Alderman Hunt moved to accept the report with no action. Alderman Tillman then proclaimed the Council’s “entire want of confidence” in Thurmond and declared the position vacant, citing the body’s prerogative to do so via Section 19 of the City Charter, which states that the City Council “shall have power to remove any officer . . . for any neglect, misdemeanor or malfeasance in office.”

Dallas held an election for a new mayor only weeks later. Thurmond ran for this election, but John J. Good was elected. During the brief campaign period, Thurmond asserted that not only had official papers been forged against him but also that without the input of the citizenry, he had been unconstitutionally removed from office.

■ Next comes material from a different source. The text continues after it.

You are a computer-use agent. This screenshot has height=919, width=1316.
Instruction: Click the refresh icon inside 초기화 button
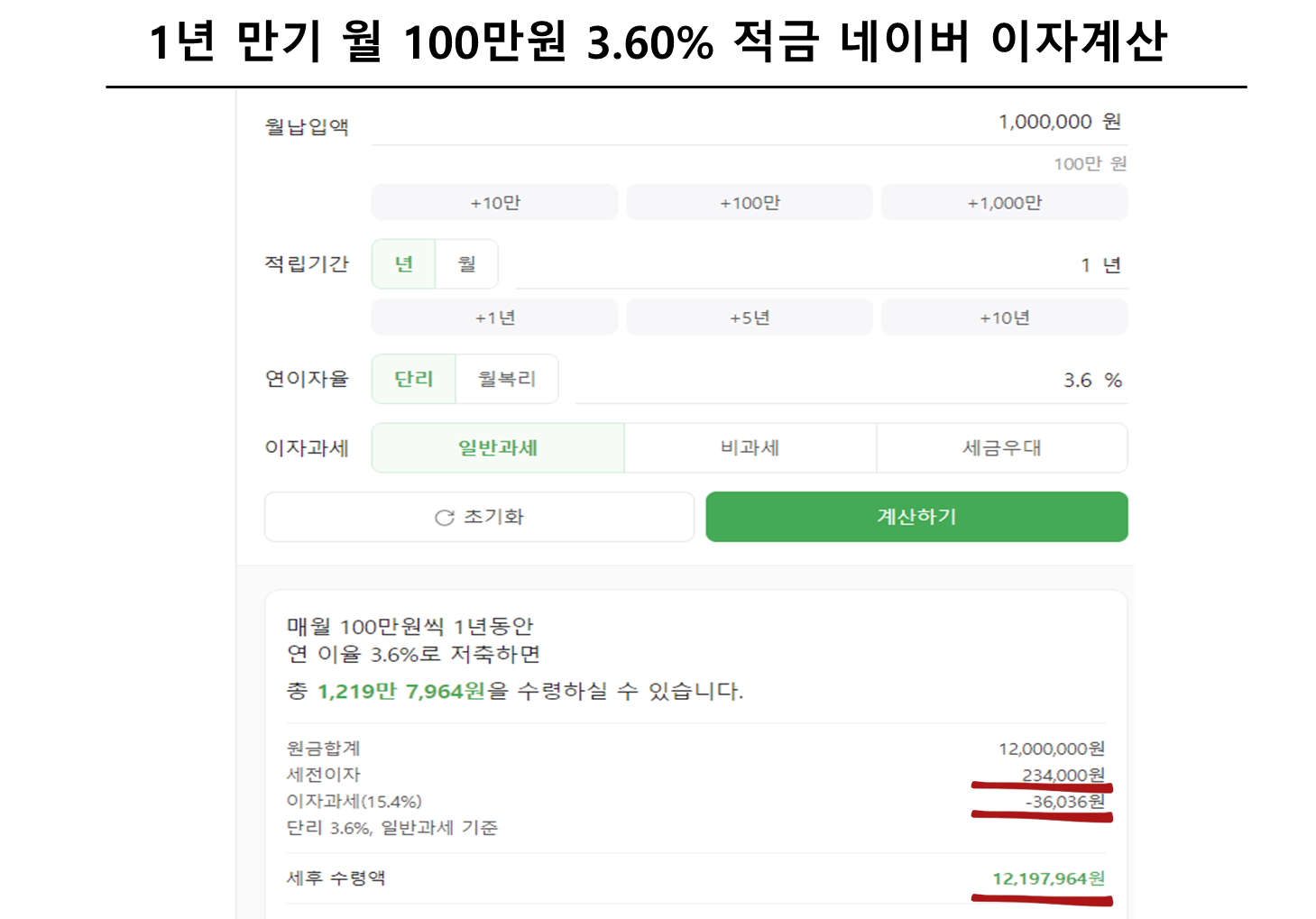click(x=444, y=517)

After the election, he did not pursue those allegations and continued his general law practice. On March 14, 1882, Thurmond died in a Dallas courtroom at the hand of lawyer Robert E. Cowart. Cowart was one of the prosecutors in charge of forcing him out of City Hall, and bad blood had existed between the two men since 1880. The cause of this final altercation was not known, but it was possibly related to both the mayoral investigation and Thurmond’s belief that Cowart had slandered Thurmond’s name. Thurmond produced a weapon first, but Cowart shot first and killed Thurmond. Immediately arrested then bailed for $200, Cowart was convicted of murder and sentenced to seven years in prison. Upon appeal, he was acquitted with self-defense noted as the reason for the shooting

Thurmond, interred at Greenwood Cemetery in Dallas, Texas, was a man of many sides, as multiple newspapers, books, and first-hand accounts described him. Called a carpet-bagger, a “true and unswerving Republican”, a loyal friend, a convicted liar, an honorable man, a scoundrel, and “a brilliant fellow . . . but a bulldozer, reckless in the extreme” who had nothing “in the nature of what the world calls moral principles,” Thurmond made an impact wherever he called home.